* _Input records_:

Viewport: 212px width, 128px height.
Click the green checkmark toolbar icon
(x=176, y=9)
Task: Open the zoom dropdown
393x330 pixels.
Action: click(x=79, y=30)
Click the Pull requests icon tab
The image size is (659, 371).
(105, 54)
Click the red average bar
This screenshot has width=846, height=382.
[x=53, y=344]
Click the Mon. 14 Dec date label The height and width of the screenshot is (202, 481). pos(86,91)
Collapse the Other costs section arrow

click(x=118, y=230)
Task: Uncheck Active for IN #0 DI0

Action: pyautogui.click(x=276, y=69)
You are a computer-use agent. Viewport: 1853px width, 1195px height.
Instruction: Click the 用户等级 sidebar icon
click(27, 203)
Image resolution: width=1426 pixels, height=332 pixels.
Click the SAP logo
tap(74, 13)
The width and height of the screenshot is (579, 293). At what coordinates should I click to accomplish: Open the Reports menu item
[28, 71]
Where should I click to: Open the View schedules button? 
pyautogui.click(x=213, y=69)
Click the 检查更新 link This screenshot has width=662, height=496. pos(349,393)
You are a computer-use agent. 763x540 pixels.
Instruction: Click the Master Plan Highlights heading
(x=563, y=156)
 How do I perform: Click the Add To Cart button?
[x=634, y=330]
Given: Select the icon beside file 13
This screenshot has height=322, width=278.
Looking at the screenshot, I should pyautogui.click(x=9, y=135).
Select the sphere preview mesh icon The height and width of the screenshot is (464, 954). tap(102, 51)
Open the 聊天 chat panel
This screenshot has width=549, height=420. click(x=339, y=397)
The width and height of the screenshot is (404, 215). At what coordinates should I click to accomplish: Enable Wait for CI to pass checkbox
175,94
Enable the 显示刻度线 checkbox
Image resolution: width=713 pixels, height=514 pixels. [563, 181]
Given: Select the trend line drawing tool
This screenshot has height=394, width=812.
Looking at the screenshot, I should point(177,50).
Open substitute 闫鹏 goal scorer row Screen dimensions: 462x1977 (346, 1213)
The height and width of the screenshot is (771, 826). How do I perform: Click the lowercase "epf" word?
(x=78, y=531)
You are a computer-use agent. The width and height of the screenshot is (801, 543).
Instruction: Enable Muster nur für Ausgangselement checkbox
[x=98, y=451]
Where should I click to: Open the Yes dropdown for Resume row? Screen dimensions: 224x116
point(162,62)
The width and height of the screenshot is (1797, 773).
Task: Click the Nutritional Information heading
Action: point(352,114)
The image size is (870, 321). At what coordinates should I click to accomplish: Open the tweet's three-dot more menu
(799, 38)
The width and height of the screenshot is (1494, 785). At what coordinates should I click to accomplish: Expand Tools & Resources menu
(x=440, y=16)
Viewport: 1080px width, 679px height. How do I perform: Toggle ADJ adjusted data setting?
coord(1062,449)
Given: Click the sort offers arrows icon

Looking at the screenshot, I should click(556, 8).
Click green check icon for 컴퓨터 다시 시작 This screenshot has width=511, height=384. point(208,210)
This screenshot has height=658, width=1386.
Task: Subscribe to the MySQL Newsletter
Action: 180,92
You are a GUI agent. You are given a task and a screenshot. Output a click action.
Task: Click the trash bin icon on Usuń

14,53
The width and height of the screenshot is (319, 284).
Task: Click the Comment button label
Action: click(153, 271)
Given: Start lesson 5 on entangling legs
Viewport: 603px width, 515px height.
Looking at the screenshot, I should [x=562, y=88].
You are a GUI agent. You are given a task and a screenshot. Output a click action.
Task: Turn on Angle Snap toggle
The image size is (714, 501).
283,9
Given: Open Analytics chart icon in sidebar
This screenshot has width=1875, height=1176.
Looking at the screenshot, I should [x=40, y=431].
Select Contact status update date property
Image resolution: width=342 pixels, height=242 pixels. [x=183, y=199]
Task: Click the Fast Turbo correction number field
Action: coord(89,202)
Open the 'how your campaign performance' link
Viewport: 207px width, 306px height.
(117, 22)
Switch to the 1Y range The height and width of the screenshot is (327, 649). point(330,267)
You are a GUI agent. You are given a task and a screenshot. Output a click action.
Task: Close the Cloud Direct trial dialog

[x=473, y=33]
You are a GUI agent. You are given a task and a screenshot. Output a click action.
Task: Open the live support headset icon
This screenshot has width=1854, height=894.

* _Work required_:
In your reply, write out all of the material exactly as it was given.

* _Written response_:
Viewport: 212px width, 128px height.
Click the green checkmark toolbar icon
(x=176, y=9)
Task: Open the zoom dropdown
393x330 pixels.
Action: click(x=79, y=30)
Click the Pull requests icon tab
The image size is (659, 371).
(105, 54)
Click the red average bar
This screenshot has width=846, height=382.
[x=53, y=344]
Click the Mon. 14 Dec date label The height and width of the screenshot is (202, 481). pos(86,91)
Collapse the Other costs section arrow

click(x=118, y=230)
Task: Uncheck Active for IN #0 DI0

Action: pyautogui.click(x=276, y=69)
You are a computer-use agent. Viewport: 1853px width, 1195px height.
Instruction: Click the 用户等级 sidebar icon
click(27, 203)
Image resolution: width=1426 pixels, height=332 pixels.
Click the SAP logo
tap(74, 13)
The width and height of the screenshot is (579, 293). At what coordinates should I click to accomplish: Open the Reports menu item
[28, 71]
Where should I click to: Open the View schedules button? 
pyautogui.click(x=213, y=69)
Click the 检查更新 link This screenshot has width=662, height=496. pos(349,393)
You are a computer-use agent. 763x540 pixels.
Instruction: Click the Master Plan Highlights heading
(x=563, y=156)
 How do I perform: Click the Add To Cart button?
[x=634, y=330]
Given: Select the icon beside file 13
This screenshot has height=322, width=278.
Looking at the screenshot, I should pyautogui.click(x=9, y=135).
Select the sphere preview mesh icon The height and width of the screenshot is (464, 954). tap(102, 51)
Open the 聊天 chat panel
This screenshot has width=549, height=420. click(x=339, y=397)
The width and height of the screenshot is (404, 215). At what coordinates should I click to accomplish: Enable Wait for CI to pass checkbox
175,94
Enable the 显示刻度线 checkbox
Image resolution: width=713 pixels, height=514 pixels. [563, 181]
Given: Select the trend line drawing tool
This screenshot has height=394, width=812.
Looking at the screenshot, I should point(177,50).
Open substitute 闫鹏 goal scorer row Screen dimensions: 462x1977 (346, 1213)
The height and width of the screenshot is (771, 826). How do I perform: Click the lowercase "epf" word?
(x=78, y=531)
You are a computer-use agent. The width and height of the screenshot is (801, 543).
Instruction: Enable Muster nur für Ausgangselement checkbox
[x=98, y=451]
Where should I click to: Open the Yes dropdown for Resume row? Screen dimensions: 224x116
point(162,62)
The width and height of the screenshot is (1797, 773).
Task: Click the Nutritional Information heading
Action: point(352,114)
The image size is (870, 321). At what coordinates should I click to accomplish: Open the tweet's three-dot more menu
(799, 38)
The width and height of the screenshot is (1494, 785). At what coordinates should I click to accomplish: Expand Tools & Resources menu
(x=440, y=16)
Viewport: 1080px width, 679px height. How do I perform: Toggle ADJ adjusted data setting?
coord(1062,449)
Given: Click the sort offers arrows icon

Looking at the screenshot, I should click(556, 8).
Click green check icon for 컴퓨터 다시 시작 This screenshot has width=511, height=384. point(208,210)
This screenshot has height=658, width=1386.
Task: Subscribe to the MySQL Newsletter
Action: 180,92
You are a GUI agent. You are given a task and a screenshot. Output a click action.
Task: Click the trash bin icon on Usuń

14,53
The width and height of the screenshot is (319, 284).
Task: Click the Comment button label
Action: click(153, 271)
Given: Start lesson 5 on entangling legs
Viewport: 603px width, 515px height.
Looking at the screenshot, I should [x=562, y=88].
You are a GUI agent. You are given a task and a screenshot. Output a click action.
Task: Turn on Angle Snap toggle
The image size is (714, 501).
283,9
Given: Open Analytics chart icon in sidebar
This screenshot has width=1875, height=1176.
Looking at the screenshot, I should [x=40, y=431].
Select Contact status update date property
Image resolution: width=342 pixels, height=242 pixels. [x=183, y=199]
Task: Click the Fast Turbo correction number field
Action: coord(89,202)
Open the 'how your campaign performance' link
Viewport: 207px width, 306px height.
(117, 22)
Switch to the 1Y range The height and width of the screenshot is (327, 649). point(330,267)
You are a GUI agent. You are given a task and a screenshot. Output a click action.
Task: Close the Cloud Direct trial dialog

[x=473, y=33]
You are a GUI agent. You are given a task and a screenshot. Output a click action.
Task: Open the live support headset icon
This screenshot has width=1854, height=894.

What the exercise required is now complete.